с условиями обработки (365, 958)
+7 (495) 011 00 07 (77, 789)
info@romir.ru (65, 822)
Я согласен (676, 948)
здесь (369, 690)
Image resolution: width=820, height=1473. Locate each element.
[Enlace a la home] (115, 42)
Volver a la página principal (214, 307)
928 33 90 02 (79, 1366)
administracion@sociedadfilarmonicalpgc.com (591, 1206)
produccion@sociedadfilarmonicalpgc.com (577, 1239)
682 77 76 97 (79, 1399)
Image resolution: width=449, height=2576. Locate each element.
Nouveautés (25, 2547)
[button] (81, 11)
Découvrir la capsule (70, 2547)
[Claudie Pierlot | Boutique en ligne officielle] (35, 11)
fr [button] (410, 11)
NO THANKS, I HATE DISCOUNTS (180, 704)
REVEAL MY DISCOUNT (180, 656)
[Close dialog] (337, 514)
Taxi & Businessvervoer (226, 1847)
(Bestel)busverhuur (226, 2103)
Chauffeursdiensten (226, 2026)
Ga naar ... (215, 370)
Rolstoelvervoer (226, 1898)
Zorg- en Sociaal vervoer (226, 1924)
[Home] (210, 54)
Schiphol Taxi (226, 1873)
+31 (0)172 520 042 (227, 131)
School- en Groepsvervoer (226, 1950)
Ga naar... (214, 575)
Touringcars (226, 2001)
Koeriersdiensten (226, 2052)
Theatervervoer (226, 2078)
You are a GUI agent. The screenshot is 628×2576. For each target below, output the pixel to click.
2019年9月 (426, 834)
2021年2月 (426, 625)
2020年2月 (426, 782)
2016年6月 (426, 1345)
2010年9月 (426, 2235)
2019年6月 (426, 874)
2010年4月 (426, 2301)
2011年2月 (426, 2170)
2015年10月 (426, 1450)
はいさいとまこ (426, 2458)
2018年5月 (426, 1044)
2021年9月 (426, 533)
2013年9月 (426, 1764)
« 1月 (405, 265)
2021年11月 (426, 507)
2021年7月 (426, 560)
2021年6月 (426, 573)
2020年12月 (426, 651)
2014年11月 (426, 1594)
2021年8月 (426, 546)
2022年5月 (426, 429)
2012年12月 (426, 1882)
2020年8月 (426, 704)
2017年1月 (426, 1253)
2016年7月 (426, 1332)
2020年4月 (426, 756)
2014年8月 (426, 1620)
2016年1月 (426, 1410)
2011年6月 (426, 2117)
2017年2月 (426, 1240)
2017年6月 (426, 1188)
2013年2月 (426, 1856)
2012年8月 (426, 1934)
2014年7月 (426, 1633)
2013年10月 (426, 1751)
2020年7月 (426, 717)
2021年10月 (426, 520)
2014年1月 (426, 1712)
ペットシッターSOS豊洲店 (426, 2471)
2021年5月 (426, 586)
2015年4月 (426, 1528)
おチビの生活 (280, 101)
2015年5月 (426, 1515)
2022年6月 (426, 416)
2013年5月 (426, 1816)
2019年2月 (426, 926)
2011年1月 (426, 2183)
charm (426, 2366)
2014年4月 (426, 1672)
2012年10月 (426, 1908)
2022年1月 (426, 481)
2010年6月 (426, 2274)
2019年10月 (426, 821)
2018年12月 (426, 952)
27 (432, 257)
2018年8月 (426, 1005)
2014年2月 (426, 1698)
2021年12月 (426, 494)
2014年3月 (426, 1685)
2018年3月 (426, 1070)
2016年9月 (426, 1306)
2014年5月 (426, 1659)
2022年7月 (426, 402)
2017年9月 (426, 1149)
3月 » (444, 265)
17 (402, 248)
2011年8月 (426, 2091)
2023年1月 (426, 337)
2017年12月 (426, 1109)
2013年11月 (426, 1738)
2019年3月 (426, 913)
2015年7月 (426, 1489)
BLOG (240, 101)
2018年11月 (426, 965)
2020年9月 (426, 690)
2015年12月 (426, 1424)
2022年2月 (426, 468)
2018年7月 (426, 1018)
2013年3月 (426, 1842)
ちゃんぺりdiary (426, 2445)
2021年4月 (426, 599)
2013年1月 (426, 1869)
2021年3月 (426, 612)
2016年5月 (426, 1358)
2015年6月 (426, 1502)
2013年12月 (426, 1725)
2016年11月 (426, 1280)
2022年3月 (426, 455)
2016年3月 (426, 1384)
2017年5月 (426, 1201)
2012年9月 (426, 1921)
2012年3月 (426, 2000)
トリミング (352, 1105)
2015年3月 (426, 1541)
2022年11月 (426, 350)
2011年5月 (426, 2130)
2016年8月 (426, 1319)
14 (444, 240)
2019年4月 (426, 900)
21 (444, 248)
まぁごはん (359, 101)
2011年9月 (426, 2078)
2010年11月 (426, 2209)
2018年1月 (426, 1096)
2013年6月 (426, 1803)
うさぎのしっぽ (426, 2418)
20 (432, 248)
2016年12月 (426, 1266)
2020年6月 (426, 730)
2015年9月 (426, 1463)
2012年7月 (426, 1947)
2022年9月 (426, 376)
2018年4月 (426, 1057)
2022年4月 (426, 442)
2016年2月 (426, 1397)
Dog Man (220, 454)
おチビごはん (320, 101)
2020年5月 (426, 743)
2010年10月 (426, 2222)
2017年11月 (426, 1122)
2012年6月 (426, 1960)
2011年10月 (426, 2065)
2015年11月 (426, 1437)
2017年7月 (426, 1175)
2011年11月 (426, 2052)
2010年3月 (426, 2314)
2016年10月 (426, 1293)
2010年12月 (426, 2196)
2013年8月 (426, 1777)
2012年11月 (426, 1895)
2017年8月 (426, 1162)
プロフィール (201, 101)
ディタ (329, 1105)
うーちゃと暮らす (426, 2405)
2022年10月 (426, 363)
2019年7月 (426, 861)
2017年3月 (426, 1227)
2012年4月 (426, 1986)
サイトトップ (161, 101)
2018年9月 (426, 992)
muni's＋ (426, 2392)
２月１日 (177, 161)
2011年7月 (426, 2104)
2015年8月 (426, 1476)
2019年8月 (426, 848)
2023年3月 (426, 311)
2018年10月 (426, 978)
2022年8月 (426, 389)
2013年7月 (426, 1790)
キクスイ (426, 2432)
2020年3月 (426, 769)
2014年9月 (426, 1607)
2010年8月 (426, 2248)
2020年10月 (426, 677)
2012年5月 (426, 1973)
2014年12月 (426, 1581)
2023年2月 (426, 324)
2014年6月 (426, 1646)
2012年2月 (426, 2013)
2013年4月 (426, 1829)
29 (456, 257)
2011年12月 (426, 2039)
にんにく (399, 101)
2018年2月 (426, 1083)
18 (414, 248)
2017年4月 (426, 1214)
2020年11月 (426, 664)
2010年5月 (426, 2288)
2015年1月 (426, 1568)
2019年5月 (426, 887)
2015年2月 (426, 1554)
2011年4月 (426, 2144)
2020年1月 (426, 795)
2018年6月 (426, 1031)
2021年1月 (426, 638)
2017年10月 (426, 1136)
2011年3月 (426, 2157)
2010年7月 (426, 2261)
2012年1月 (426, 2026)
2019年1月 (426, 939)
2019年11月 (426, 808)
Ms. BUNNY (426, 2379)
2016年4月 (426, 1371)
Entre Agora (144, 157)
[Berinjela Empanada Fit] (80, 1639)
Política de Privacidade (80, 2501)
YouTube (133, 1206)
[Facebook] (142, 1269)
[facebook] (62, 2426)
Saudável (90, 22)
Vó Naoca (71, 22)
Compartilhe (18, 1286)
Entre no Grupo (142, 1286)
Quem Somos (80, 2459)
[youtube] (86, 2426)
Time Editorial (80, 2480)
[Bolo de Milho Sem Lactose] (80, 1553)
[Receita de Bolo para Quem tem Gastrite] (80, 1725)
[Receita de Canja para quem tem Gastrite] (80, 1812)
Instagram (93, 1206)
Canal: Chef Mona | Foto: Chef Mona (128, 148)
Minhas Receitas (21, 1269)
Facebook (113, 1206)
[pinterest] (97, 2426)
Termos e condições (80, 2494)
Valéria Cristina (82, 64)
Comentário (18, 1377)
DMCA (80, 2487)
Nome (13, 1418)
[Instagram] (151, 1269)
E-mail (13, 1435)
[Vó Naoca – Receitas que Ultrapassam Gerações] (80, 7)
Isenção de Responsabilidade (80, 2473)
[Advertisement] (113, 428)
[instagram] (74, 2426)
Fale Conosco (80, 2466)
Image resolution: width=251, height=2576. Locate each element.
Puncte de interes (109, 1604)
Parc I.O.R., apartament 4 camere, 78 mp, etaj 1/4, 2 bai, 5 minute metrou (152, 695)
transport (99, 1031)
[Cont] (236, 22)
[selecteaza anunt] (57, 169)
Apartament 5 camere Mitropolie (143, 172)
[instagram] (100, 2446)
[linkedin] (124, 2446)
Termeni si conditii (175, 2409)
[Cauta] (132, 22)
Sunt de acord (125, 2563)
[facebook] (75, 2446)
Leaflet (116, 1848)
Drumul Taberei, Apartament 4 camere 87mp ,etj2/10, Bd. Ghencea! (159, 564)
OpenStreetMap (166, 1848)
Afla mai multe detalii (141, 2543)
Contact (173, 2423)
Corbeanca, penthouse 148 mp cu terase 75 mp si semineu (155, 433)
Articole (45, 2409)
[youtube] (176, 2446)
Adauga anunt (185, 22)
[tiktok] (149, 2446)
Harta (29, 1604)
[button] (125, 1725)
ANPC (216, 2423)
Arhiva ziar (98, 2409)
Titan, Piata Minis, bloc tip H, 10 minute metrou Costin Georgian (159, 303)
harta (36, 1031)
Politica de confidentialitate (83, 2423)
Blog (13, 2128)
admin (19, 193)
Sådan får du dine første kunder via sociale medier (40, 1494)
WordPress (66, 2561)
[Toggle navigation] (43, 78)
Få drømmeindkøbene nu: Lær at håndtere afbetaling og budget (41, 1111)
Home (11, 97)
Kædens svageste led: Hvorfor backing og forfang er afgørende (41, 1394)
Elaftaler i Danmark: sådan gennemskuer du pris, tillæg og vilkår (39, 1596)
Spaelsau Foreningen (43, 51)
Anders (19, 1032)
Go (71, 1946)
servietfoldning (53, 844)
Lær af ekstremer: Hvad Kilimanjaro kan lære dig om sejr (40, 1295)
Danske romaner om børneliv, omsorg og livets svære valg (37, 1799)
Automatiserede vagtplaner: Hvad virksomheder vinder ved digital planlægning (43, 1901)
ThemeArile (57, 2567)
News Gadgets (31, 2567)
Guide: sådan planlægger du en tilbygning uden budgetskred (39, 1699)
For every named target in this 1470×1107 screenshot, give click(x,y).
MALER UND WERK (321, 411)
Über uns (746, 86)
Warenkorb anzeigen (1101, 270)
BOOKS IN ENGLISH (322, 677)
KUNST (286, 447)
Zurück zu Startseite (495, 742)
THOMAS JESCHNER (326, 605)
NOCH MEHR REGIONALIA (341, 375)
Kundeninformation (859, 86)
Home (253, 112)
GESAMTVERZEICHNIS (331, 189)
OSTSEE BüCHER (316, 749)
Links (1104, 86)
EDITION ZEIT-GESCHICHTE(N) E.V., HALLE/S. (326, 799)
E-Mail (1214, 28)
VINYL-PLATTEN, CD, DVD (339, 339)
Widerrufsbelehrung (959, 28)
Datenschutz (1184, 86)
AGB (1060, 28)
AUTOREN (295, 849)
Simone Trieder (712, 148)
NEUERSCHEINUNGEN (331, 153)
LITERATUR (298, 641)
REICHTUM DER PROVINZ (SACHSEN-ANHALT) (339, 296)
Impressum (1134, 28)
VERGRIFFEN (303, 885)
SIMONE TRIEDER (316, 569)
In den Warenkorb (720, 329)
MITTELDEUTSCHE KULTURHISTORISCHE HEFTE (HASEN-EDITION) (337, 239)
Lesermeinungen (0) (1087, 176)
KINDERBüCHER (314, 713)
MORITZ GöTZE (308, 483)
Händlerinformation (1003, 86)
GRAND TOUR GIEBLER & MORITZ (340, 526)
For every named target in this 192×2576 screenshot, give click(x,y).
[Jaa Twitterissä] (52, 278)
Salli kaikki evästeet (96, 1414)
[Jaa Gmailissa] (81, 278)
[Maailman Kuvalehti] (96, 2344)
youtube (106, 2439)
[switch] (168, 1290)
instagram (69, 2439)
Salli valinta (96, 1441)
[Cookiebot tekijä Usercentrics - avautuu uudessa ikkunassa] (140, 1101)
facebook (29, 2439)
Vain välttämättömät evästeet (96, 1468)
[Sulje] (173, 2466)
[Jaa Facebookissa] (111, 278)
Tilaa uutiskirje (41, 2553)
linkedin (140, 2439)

-------

## What to work on
The answer must be an exact copy of the lines from the one containing "[Jaa Gmailissa] (81, 278)" through the last line of the records, both included.

## Exercise response
[Jaa Gmailissa] (81, 278)
[Maailman Kuvalehti] (96, 2344)
youtube (106, 2439)
[switch] (168, 1290)
instagram (69, 2439)
Salli valinta (96, 1441)
[Cookiebot tekijä Usercentrics - avautuu uudessa ikkunassa] (140, 1101)
facebook (29, 2439)
Vain välttämättömät evästeet (96, 1468)
[Sulje] (173, 2466)
[Jaa Facebookissa] (111, 278)
Tilaa uutiskirje (41, 2553)
linkedin (140, 2439)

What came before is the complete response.